Unauthorized Immigrants and Their U.S.-Born Children

I. Overview

An estimated 340,000 of the 4.3 million babies born in the United States in 2008 were the offspring of unauthorized immigrants, according to a new analysis of U.S. Census Bureau data by the Pew Hispanic Center, a project of the Pew Research Center.

Unauthorized immigrants comprise slightly more than 4% of the adult population of the U.S., but because they are relatively young and have high birthrates, their children make up a much larger share of both the newborn population (8%) and the child population (7% of those younger than age 18) in this country.

These figures are based on data from the U.S. Census Bureau’s March 2009 Current Population Survey, augmented with the Pew Hispanic Center’s analysis of the demographic characteristics of the unauthorized immigrant population using a “residual estimation methodology” it has employed for the past five years. (For a description, see Appendix B.)

The new Pew Hispanic analysis finds that nearly four-in-five (79%) of the 5.1 million children (younger than age 18) of unauthorized immigrants were born in this country and therefore are U.S. citizens.
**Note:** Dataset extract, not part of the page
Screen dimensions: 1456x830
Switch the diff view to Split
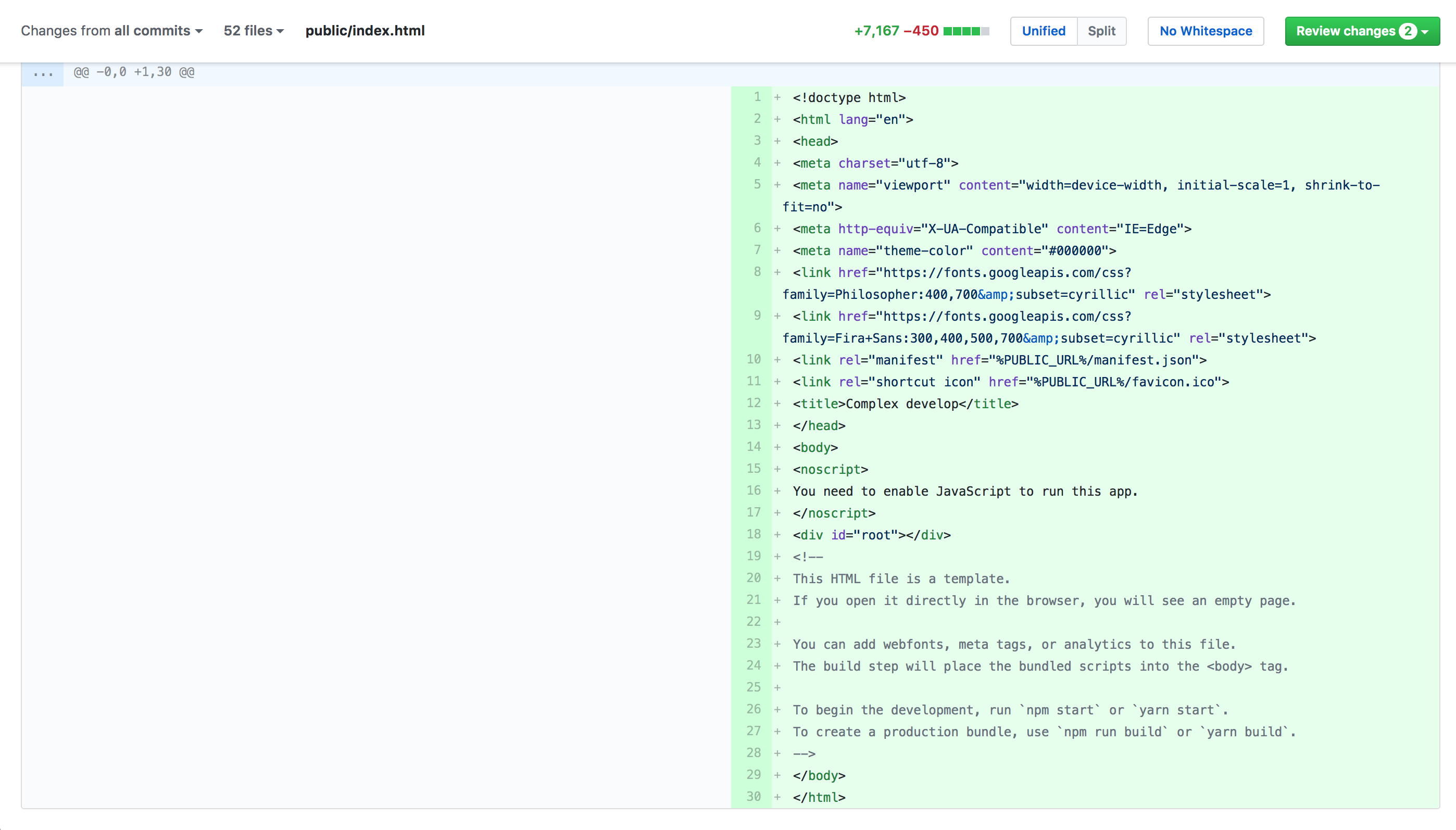(x=1101, y=31)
In total, 4 million U.S.-born children of unauthorized immigrant parents resided in this country in 2009, alongside 1.1 million foreign-born children of unauthorized immigrant parents.
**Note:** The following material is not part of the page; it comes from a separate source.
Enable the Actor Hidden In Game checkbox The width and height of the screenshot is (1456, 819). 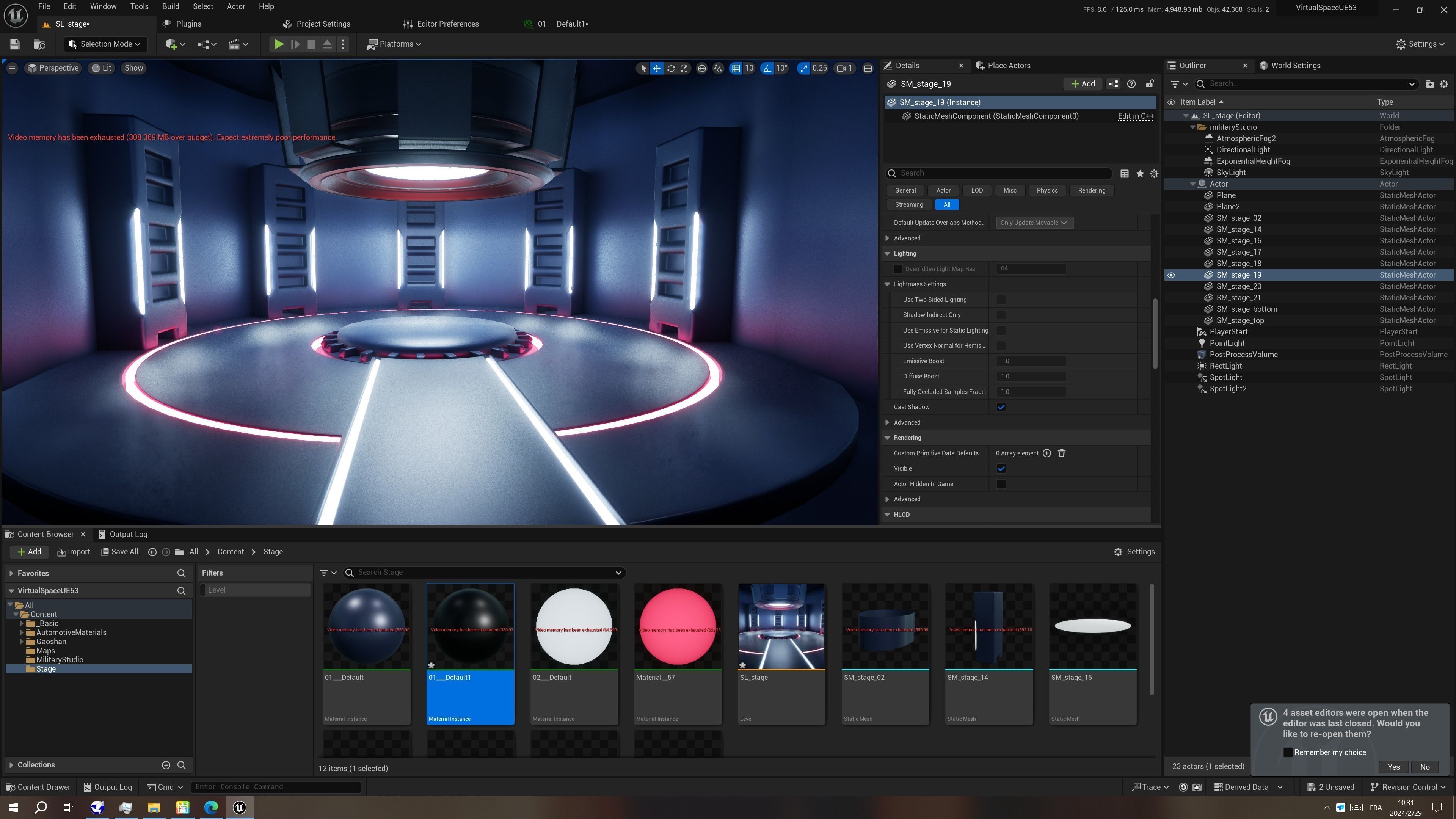click(x=1001, y=484)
The 14th Amendment to the U.S. Constitution, adopted in 1868, grants an automatic right to citizenship to anyone born in the U.S. In recent weeks, a number of prominent elected officials have called for the repeal of birthright citizenship, which they argue serves as one of the magnets that attract undocumented immigrants to the United States. A nationwide survey by the Pew Research Center for the People & the Press in June found that, by 56% to 41%, the public opposes changing this provision of the Constitution.1

This report does not address the merits of the birthright citizenship debate. Rather, it analyzes the family structure and parenting status of unauthorized immigrants. A follow-up Pew Hispanic report, expected to be released in several weeks, will examine trends in the size of the unauthorized population and key demographic characteristics, including its geographic settlement patterns; its countries and regions of origin; and its economic circumstances.

A Note on Terminology

“Foreign born” refers to an individual who is not a U.S. citizen at birth or, in other words, who is born outside the U.S., Puerto Rico or other U.S. territories and whose parents are not U.S. citizens. The terms “foreign born” and “immigrant” are used interchangeably.

“U.S. born” refers to an individual who is a U.S. citizen at birth, including people born in the United States, Puerto Rico or other U.S. territories, as well as those born elsewhere to parents who are U.S. citizens.

The terms “unauthorized immigrants” and “undocumented immigrants” are used interchangeably.

Cite this publication: Jeffrey S. Passel and Paul Taylor. “Unauthorized Immigrants and Their U.S.-Born Children.” Pew Research Center, Washington, D.C. (August 11, 2010) http://www.pewhispanic.org/2010/08/11/unauthorized-immigrants-and-their-us-born-children/, accessed on July 22, 2014.

  1. The Pew Research Center for the People & the Press, “Obama’s Ratings Little Affected by Recent Turmoil,” June 24, 2010.